Supplied material
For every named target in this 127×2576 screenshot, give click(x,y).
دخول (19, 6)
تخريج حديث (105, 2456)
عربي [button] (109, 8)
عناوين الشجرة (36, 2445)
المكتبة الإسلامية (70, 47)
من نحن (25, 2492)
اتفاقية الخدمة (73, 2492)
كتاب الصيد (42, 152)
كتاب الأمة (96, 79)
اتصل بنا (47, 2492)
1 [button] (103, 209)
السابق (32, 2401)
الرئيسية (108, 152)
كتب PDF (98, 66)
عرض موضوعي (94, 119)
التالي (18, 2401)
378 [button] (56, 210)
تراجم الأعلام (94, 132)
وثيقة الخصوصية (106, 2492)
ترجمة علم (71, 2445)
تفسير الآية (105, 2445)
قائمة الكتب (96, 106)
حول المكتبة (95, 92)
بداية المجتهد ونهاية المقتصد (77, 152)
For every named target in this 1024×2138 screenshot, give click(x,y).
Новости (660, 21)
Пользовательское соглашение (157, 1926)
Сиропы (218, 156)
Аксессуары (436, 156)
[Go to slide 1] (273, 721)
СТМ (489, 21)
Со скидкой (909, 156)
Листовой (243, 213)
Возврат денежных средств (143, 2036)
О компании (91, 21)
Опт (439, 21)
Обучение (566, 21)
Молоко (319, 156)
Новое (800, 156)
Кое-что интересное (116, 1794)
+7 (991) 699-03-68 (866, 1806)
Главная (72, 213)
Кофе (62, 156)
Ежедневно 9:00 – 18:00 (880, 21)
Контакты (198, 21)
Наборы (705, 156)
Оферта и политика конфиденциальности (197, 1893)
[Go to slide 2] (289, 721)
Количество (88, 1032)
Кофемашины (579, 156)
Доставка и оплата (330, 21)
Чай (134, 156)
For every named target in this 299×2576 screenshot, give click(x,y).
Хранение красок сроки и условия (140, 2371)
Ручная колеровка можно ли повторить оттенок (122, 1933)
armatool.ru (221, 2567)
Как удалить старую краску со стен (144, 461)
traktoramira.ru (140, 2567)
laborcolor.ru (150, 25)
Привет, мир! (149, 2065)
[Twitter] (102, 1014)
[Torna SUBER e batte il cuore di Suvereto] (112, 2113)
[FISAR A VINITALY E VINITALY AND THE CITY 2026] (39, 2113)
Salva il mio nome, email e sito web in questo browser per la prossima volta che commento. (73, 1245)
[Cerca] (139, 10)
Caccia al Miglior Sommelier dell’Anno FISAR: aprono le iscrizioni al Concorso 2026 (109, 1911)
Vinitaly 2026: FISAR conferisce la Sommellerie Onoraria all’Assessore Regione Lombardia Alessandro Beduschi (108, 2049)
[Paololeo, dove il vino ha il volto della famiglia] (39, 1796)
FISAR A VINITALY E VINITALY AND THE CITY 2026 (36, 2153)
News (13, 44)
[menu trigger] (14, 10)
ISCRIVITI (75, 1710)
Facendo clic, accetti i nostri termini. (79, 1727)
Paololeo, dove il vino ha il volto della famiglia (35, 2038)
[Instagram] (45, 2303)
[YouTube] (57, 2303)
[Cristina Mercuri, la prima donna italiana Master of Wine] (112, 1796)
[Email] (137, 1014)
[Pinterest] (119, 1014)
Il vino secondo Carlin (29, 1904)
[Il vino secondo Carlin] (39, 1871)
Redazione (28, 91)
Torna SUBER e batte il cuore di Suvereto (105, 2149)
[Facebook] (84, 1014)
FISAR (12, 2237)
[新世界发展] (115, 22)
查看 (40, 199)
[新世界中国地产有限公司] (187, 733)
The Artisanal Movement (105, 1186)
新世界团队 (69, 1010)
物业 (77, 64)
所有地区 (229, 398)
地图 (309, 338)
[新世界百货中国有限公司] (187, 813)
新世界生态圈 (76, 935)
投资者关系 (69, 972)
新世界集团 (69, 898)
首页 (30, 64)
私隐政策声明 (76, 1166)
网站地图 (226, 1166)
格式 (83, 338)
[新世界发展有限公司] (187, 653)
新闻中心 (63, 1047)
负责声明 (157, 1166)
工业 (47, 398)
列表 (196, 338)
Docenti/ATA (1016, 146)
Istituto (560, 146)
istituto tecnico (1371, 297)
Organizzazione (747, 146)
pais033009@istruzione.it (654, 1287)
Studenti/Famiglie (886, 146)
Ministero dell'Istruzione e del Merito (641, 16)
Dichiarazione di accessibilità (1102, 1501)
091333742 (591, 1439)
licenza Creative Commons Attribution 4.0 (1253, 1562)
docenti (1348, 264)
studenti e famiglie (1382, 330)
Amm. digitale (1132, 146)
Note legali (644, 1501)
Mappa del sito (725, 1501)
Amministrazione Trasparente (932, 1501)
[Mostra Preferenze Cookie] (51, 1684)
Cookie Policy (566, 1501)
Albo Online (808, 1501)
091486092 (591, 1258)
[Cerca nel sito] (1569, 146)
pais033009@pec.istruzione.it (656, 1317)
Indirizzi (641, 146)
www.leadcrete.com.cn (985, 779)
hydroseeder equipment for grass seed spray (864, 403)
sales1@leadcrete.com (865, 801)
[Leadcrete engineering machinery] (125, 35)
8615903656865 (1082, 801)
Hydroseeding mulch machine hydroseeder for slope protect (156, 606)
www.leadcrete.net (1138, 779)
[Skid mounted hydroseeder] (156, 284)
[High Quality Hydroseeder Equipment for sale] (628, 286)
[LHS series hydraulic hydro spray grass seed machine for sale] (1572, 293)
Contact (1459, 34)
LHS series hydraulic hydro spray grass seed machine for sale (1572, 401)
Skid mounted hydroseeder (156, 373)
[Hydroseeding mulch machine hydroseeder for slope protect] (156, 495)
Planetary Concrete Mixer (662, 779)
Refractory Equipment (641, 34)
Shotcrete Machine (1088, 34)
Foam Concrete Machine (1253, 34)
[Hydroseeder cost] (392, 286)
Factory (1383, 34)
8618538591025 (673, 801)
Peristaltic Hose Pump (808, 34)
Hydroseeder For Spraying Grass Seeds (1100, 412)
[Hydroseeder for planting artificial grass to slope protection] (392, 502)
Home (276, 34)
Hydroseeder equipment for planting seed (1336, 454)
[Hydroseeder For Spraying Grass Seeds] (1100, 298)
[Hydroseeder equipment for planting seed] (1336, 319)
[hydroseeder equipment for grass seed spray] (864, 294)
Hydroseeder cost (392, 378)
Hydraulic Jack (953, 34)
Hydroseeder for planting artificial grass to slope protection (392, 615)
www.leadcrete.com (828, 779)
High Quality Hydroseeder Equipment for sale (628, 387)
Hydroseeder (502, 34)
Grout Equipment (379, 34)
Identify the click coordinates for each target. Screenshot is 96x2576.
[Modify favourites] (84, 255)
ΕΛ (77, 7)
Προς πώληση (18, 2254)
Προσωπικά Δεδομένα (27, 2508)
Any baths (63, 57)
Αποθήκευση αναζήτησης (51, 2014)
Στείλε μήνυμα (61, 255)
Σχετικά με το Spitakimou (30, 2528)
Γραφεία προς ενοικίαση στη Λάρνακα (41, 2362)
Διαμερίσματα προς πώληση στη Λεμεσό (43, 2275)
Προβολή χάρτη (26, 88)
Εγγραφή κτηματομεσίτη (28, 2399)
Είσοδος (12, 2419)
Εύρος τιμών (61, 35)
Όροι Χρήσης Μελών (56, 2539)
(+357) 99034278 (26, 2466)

Task details
Quote the listing above, but only from the line that shows "[Hydroseeding mulch machine" through the line that shows "www.leadcrete.com (828, 779)".

Written response
[Hydroseeding mulch machine hydroseeder for slope protect] (156, 495)
Planetary Concrete Mixer (662, 779)
Refractory Equipment (641, 34)
Shotcrete Machine (1088, 34)
Foam Concrete Machine (1253, 34)
[Hydroseeder cost] (392, 286)
Factory (1383, 34)
8618538591025 (673, 801)
Peristaltic Hose Pump (808, 34)
Hydroseeder For Spraying Grass Seeds (1100, 412)
[Hydroseeder for planting artificial grass to slope protection] (392, 502)
Home (276, 34)
Hydroseeder equipment for planting seed (1336, 454)
[Hydroseeder For Spraying Grass Seeds] (1100, 298)
[Hydroseeder equipment for planting seed] (1336, 319)
[hydroseeder equipment for grass seed spray] (864, 294)
Hydroseeder cost (392, 378)
Hydraulic Jack (953, 34)
Hydroseeder for planting artificial grass to slope protection (392, 615)
www.leadcrete.com (828, 779)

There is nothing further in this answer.